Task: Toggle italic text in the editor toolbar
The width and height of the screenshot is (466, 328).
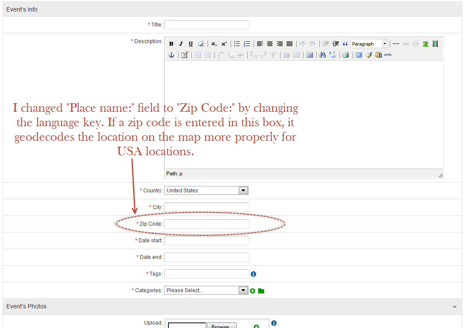Action: [181, 44]
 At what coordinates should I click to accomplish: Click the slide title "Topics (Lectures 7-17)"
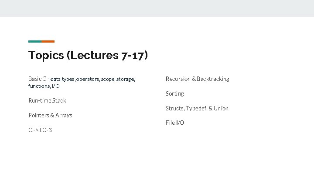point(88,56)
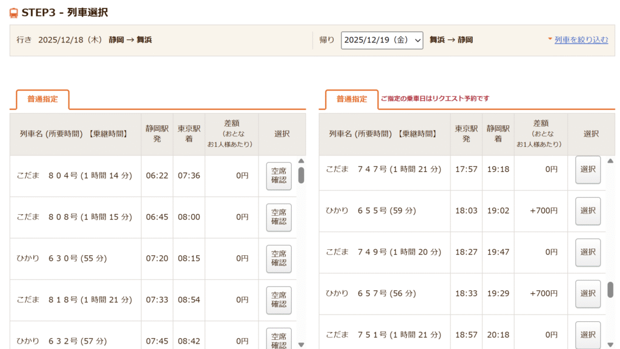Open the 帰り return date dropdown

pos(381,41)
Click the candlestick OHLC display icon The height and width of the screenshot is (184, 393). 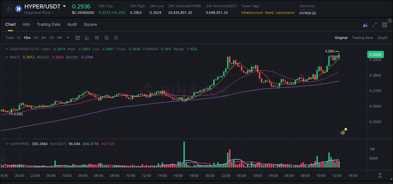[97, 38]
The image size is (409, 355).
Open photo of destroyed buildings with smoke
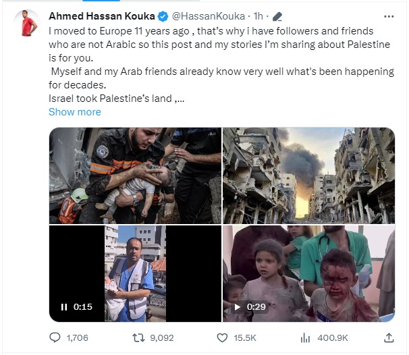(308, 175)
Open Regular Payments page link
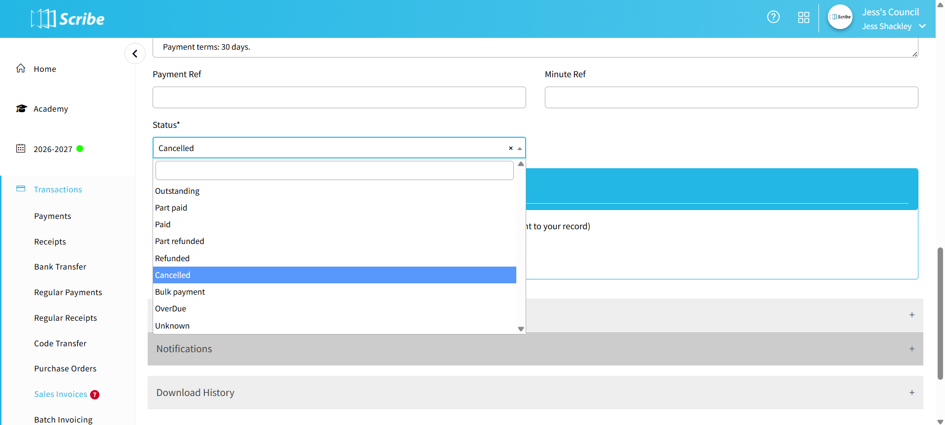The height and width of the screenshot is (425, 945). point(68,292)
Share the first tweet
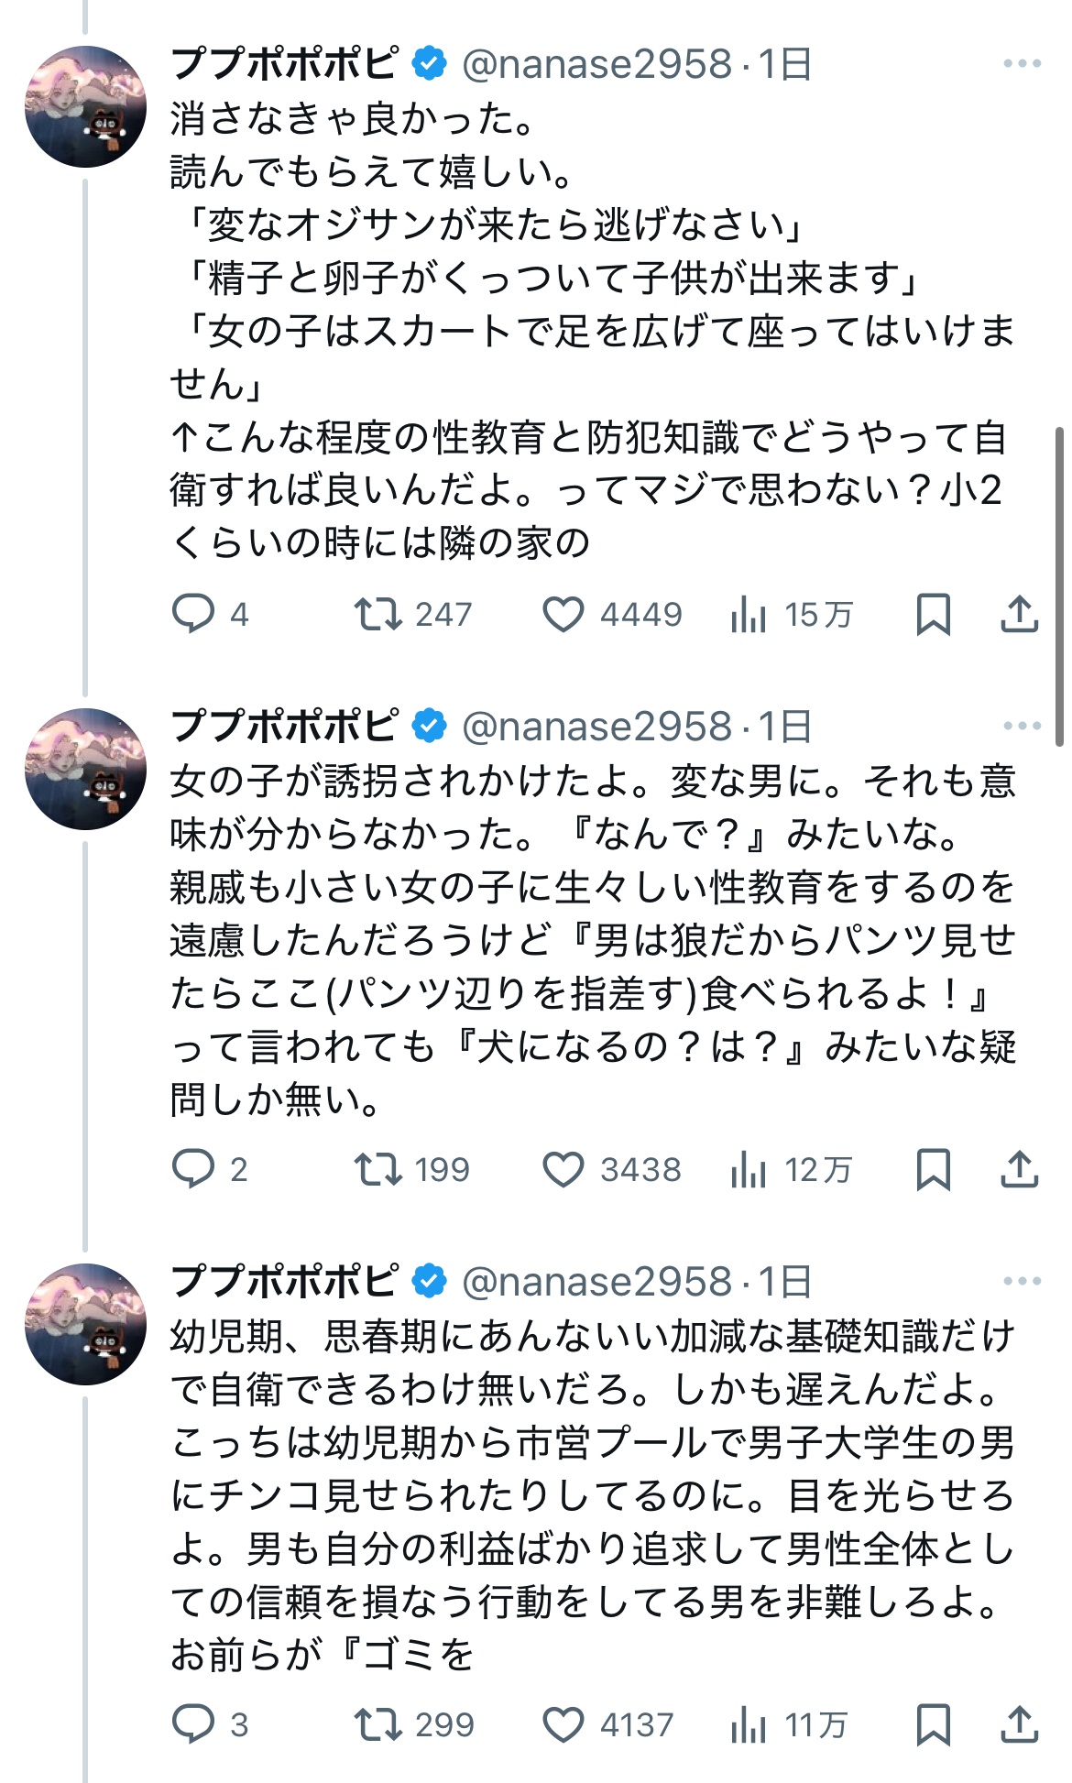Image resolution: width=1072 pixels, height=1783 pixels. [x=1019, y=614]
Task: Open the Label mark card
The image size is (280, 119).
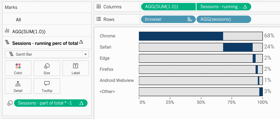Action: pos(75,68)
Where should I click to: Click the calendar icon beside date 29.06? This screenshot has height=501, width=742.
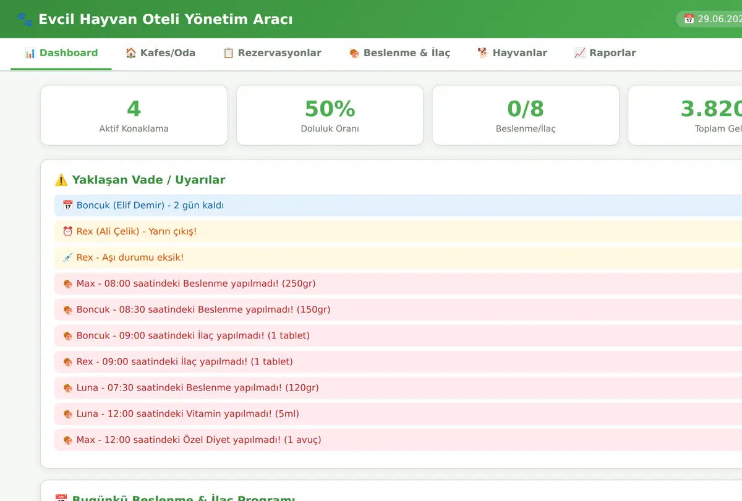coord(689,19)
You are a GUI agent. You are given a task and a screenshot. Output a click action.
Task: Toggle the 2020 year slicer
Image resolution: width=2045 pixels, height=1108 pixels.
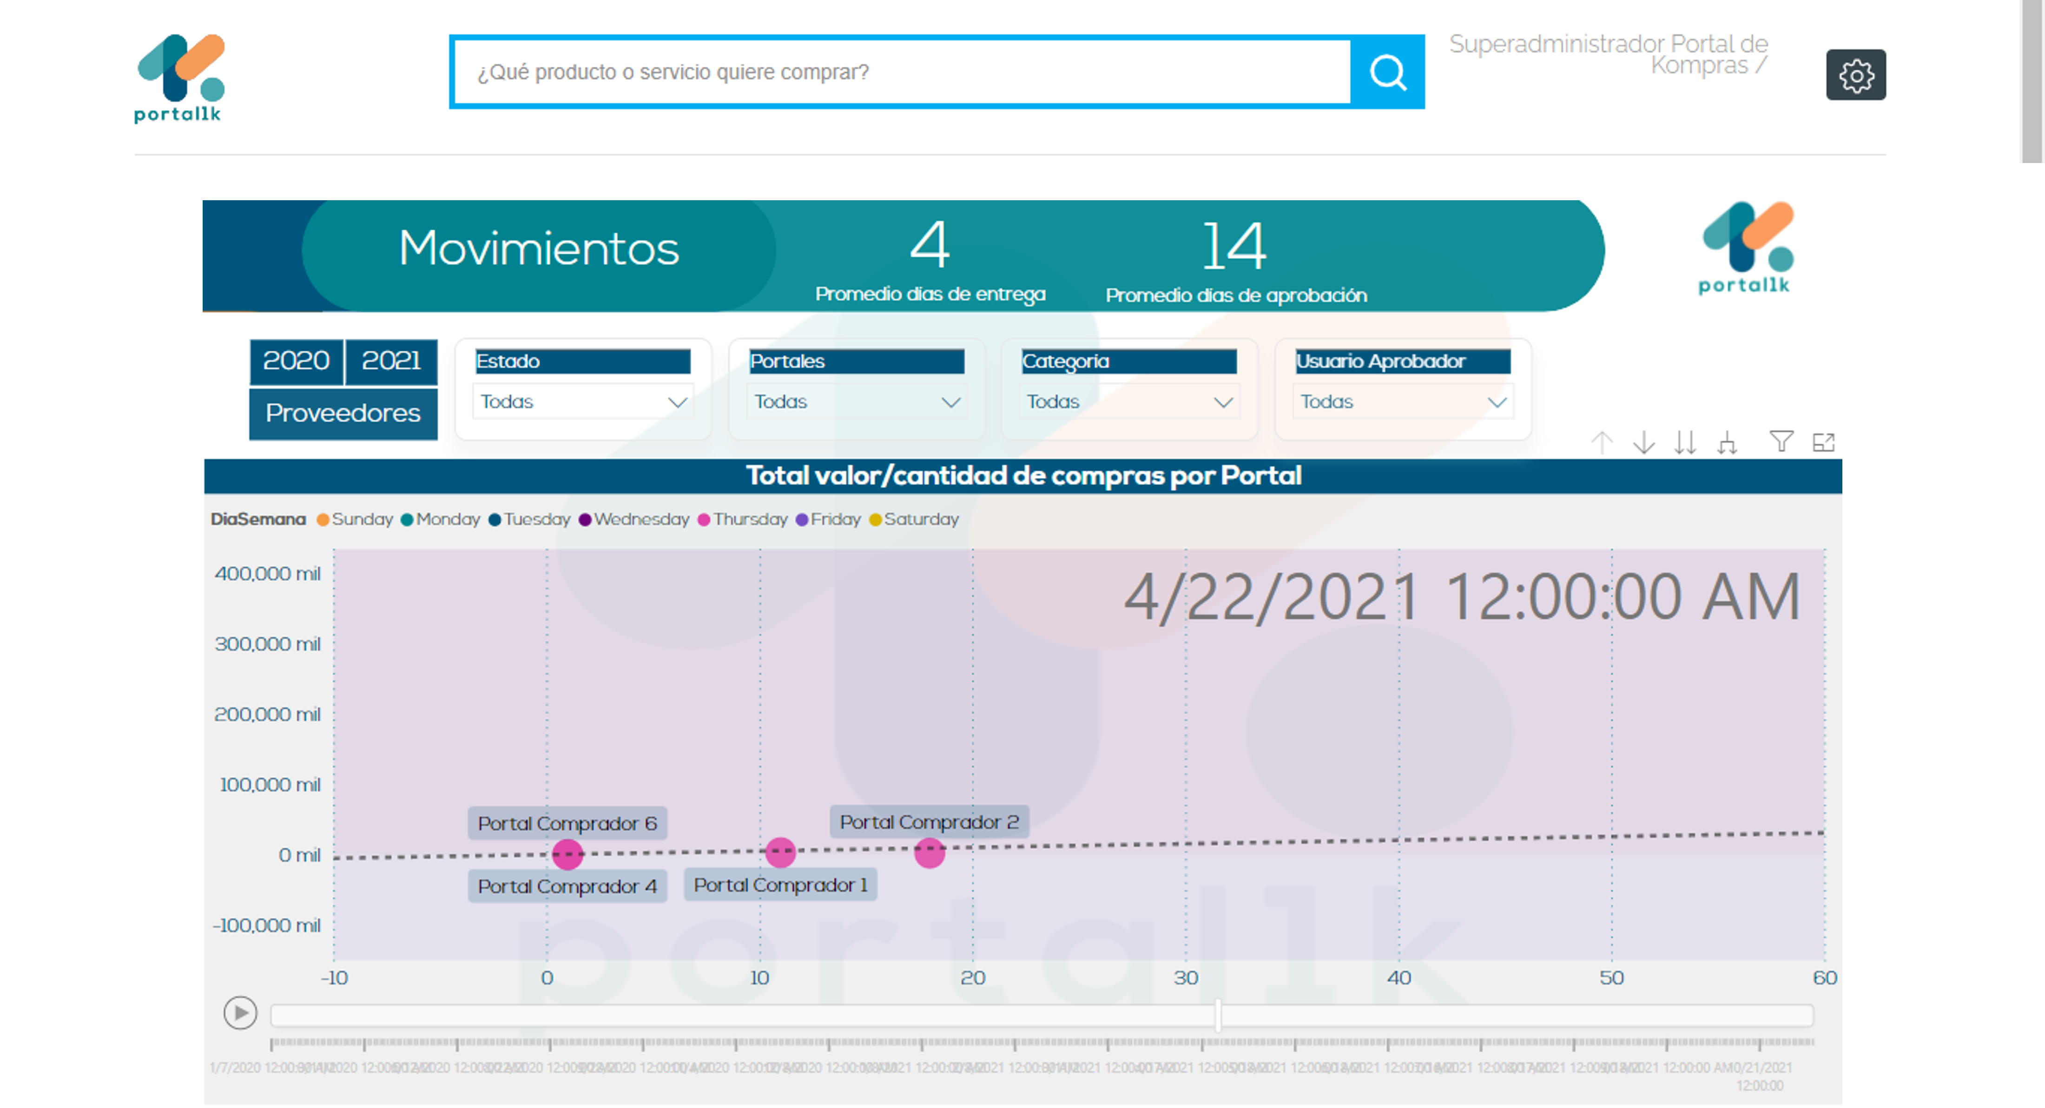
========================================================================
▶ [Instructions to follow] With the pictures left out, write out exactly the lines from the line containing "The image size is (280, 119)." through the last line of the entries above, both ends included, and no others.

▶ [Result of this exercise]
The image size is (280, 119).
Action: pos(75,68)
Where should I click to: Click the calendar icon beside date 29.06? This screenshot has height=501, width=742.
coord(689,19)
You are a GUI agent. You are given a task and a screenshot. Output a click action.
Task: Toggle the 2020 year slicer
Image resolution: width=2045 pixels, height=1108 pixels.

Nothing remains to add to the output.